A Dream Called Home: A Memoir, Reyna Grande
Courageous and resilient, Grande unabashedly leads readers into the realities of forging a new identity in a hostile land in her memoir of her immigration to the United States. This book pushes boundaries and catalyzes an honest, moving discussion of today’s manifestation of diaspora.
peluda, Melissa Lozada-Oliva
In peluda, Melissa Lozada-Oliva dismantles mainstream beauty standards in a stunning collection of poems. Through her use of slam poetry and reclamation of language, peluda takes apart conventional ideas of female body hair, touching on stigmas of race, immigration, and femininity.
Love War Stories, Ivelisse Rodriguez
Love War Stories, as the title indicates, is shrouded in paradox. The short stories balance a break from cultural tradition and a disillusionment and belief in love. A multigenerational glimpse into dynamic and passionate Puerto Rican womanhood, hope and feminine bonds prove stronger than trauma and heartbreak.

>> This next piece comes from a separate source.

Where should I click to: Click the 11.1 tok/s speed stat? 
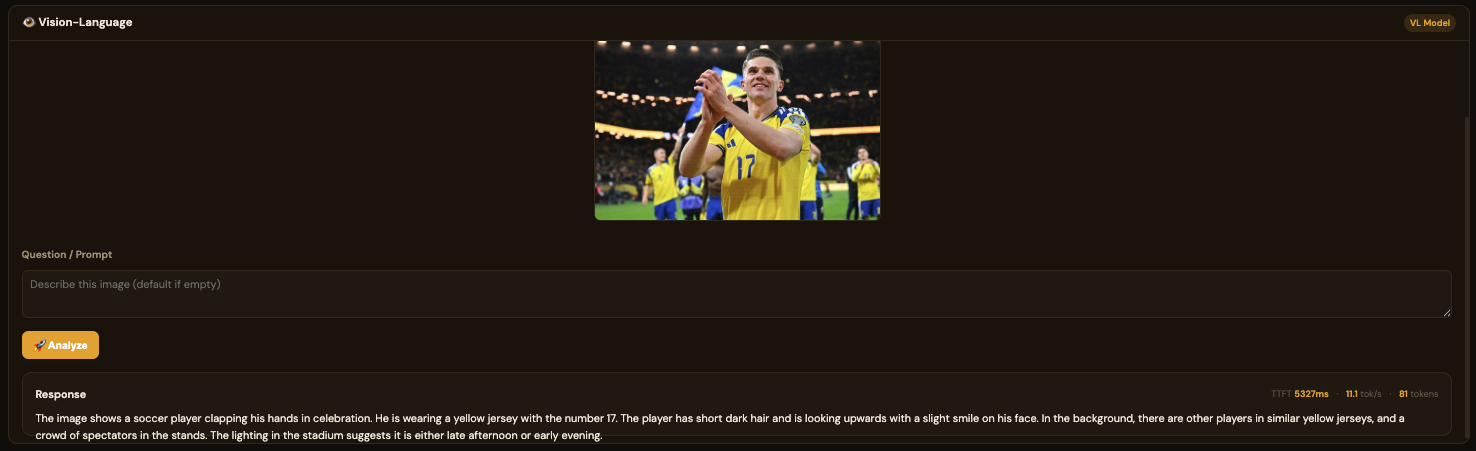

Halsey Street, Naima Coster
Halsey Street takes on gentrification, focusing on the relationship between a mother leaving home and a millennial daughter returning home. Forgiveness and empathy are central themes to this piece of authentic fiction, in which Coster takes on intergenerational multiculturalism. New Yorkers will readily recollect the neighborhoods they walk through daily, while all will arrive at a deeper appreciation of how we create individual concepts of home.
The House of Broken Angels, Luis Alberto Urrea
The House of Broken Angels chronicles a bittersweet goodbye to a mother and son while reminiscing on the duality of identity. Recounting memories of unbounded love, readers will feel transported to a boisterous, brazen party that celebrates a strong sense of heritage.